What's needed is a full, exact retyping of the records.

DATA SECTION:
════

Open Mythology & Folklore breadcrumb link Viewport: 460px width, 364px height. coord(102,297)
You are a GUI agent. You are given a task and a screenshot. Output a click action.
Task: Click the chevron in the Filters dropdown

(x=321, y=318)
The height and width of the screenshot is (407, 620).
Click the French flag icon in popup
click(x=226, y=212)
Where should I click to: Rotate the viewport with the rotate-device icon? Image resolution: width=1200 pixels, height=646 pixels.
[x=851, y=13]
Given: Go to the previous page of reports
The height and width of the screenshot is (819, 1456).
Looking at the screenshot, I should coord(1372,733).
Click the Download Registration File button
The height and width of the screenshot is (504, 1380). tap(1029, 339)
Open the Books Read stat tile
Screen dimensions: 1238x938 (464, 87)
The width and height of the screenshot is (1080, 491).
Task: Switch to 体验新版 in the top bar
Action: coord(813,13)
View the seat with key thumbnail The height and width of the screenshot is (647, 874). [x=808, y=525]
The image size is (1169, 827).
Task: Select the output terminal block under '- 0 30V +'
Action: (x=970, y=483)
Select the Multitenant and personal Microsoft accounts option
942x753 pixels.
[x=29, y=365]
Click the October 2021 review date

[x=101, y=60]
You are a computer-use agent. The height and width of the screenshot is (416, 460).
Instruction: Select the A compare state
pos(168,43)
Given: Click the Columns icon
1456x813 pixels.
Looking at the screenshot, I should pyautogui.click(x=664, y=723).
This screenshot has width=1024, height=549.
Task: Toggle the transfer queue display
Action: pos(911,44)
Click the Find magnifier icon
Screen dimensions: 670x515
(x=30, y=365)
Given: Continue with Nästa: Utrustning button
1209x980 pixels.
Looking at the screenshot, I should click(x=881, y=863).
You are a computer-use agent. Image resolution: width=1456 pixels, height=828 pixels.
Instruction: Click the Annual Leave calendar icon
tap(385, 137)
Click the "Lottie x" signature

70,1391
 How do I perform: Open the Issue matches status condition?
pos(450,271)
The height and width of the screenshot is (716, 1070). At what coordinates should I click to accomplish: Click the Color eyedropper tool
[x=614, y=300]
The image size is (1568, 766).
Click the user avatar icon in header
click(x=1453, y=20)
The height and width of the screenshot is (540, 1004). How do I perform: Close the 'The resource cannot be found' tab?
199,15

════

RESPONSE BOX:
Open Mythology & Folklore breadcrumb link Viewport: 460px width, 364px height. coord(102,297)
You are a GUI agent. You are given a task and a screenshot. Output a click action.
Task: Click the chevron in the Filters dropdown

(x=321, y=318)
The height and width of the screenshot is (407, 620).
Click the French flag icon in popup
click(x=226, y=212)
Where should I click to: Rotate the viewport with the rotate-device icon? Image resolution: width=1200 pixels, height=646 pixels.
[x=851, y=13]
Given: Go to the previous page of reports
The height and width of the screenshot is (819, 1456).
Looking at the screenshot, I should coord(1372,733).
Click the Download Registration File button
The height and width of the screenshot is (504, 1380). tap(1029, 339)
Open the Books Read stat tile
Screen dimensions: 1238x938 (464, 87)
The width and height of the screenshot is (1080, 491).
Task: Switch to 体验新版 in the top bar
Action: coord(813,13)
View the seat with key thumbnail The height and width of the screenshot is (647, 874). [x=808, y=525]
The image size is (1169, 827).
Task: Select the output terminal block under '- 0 30V +'
Action: (x=970, y=483)
Select the Multitenant and personal Microsoft accounts option
942x753 pixels.
[x=29, y=365]
Click the October 2021 review date

[x=101, y=60]
You are a computer-use agent. The height and width of the screenshot is (416, 460).
Instruction: Select the A compare state
pos(168,43)
Given: Click the Columns icon
1456x813 pixels.
Looking at the screenshot, I should pyautogui.click(x=664, y=723).
This screenshot has width=1024, height=549.
Task: Toggle the transfer queue display
Action: pos(911,44)
Click the Find magnifier icon
Screen dimensions: 670x515
(x=30, y=365)
Given: Continue with Nästa: Utrustning button
1209x980 pixels.
Looking at the screenshot, I should click(x=881, y=863).
You are a computer-use agent. Image resolution: width=1456 pixels, height=828 pixels.
Instruction: Click the Annual Leave calendar icon
tap(385, 137)
Click the "Lottie x" signature

70,1391
 How do I perform: Open the Issue matches status condition?
pos(450,271)
The height and width of the screenshot is (716, 1070). At what coordinates should I click to accomplish: Click the Color eyedropper tool
[x=614, y=300]
The image size is (1568, 766).
Click the user avatar icon in header
click(x=1453, y=20)
The height and width of the screenshot is (540, 1004). How do I perform: Close the 'The resource cannot be found' tab?
199,15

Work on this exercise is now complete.